(Excerpts from a dataset)
------------------------------------------------
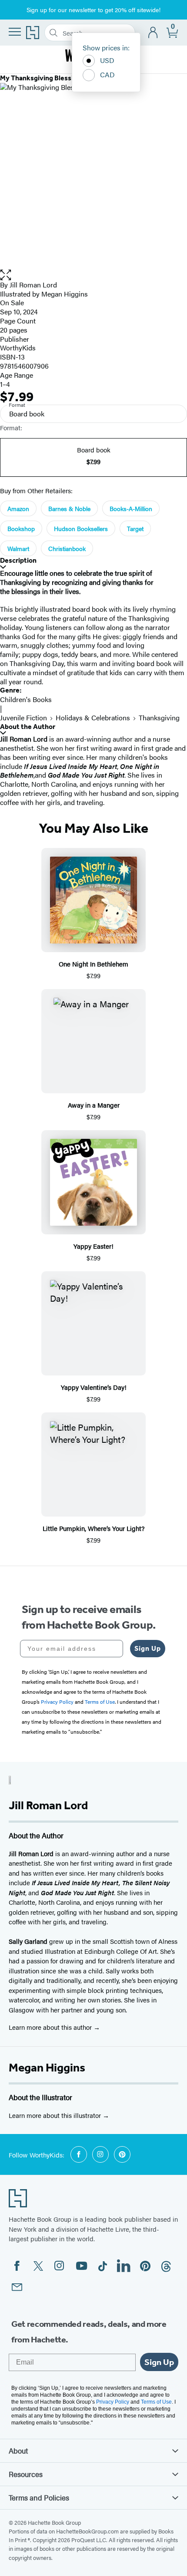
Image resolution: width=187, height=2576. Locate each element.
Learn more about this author (51, 2027)
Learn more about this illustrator (56, 2115)
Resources (26, 2474)
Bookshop (21, 528)
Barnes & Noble (69, 508)
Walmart (18, 548)
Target (135, 528)
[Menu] (15, 32)
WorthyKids (18, 348)
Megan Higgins (47, 2068)
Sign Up (147, 1648)
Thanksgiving (159, 717)
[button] (93, 275)
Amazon (18, 508)
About (18, 2450)
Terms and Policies (39, 2497)
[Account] (153, 32)
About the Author (27, 726)
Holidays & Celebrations (93, 717)
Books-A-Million (131, 508)
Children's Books (26, 699)
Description (18, 560)
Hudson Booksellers (81, 528)
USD (107, 60)
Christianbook (67, 548)
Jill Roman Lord (33, 285)
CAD (107, 74)
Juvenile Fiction (23, 717)
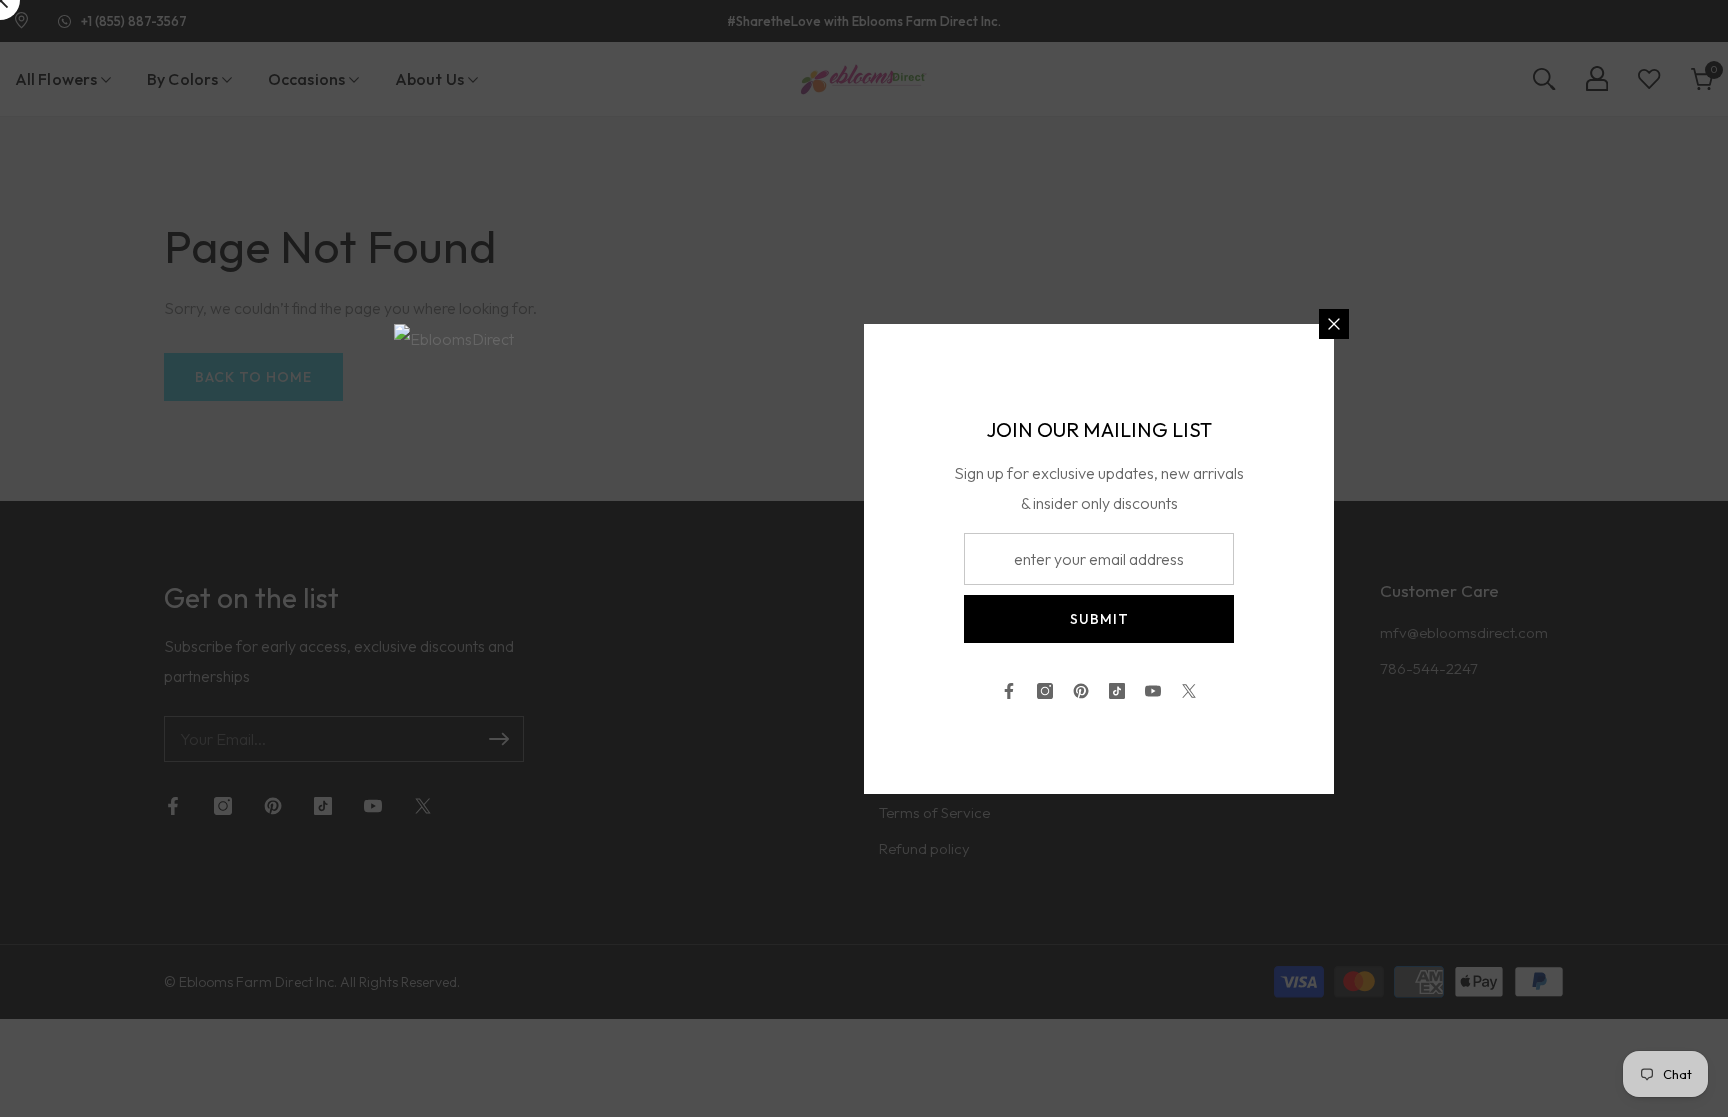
------------------------------------------------
▸ TASK DESCRIPTION: All of the entries above are to be transcribed word for word, with no pictures included.

▸ TASK OUTPUT:
Image resolution: width=187, height=2576. Locate each element.
Learn more about this author (51, 2027)
Learn more about this illustrator (56, 2115)
Resources (26, 2474)
Bookshop (21, 528)
Barnes & Noble (69, 508)
Walmart (18, 548)
Target (135, 528)
[Menu] (15, 32)
WorthyKids (18, 348)
Megan Higgins (47, 2068)
Sign Up (147, 1648)
Thanksgiving (159, 717)
[button] (93, 275)
Amazon (18, 508)
About (18, 2450)
Terms and Policies (39, 2497)
[Account] (153, 32)
About the Author (27, 726)
Holidays & Celebrations (93, 717)
Books-A-Million (131, 508)
Children's Books (26, 699)
Description (18, 560)
Hudson Booksellers (81, 528)
USD (107, 60)
Christianbook (67, 548)
Jill Roman Lord (33, 285)
CAD (107, 74)
Juvenile Fiction (23, 717)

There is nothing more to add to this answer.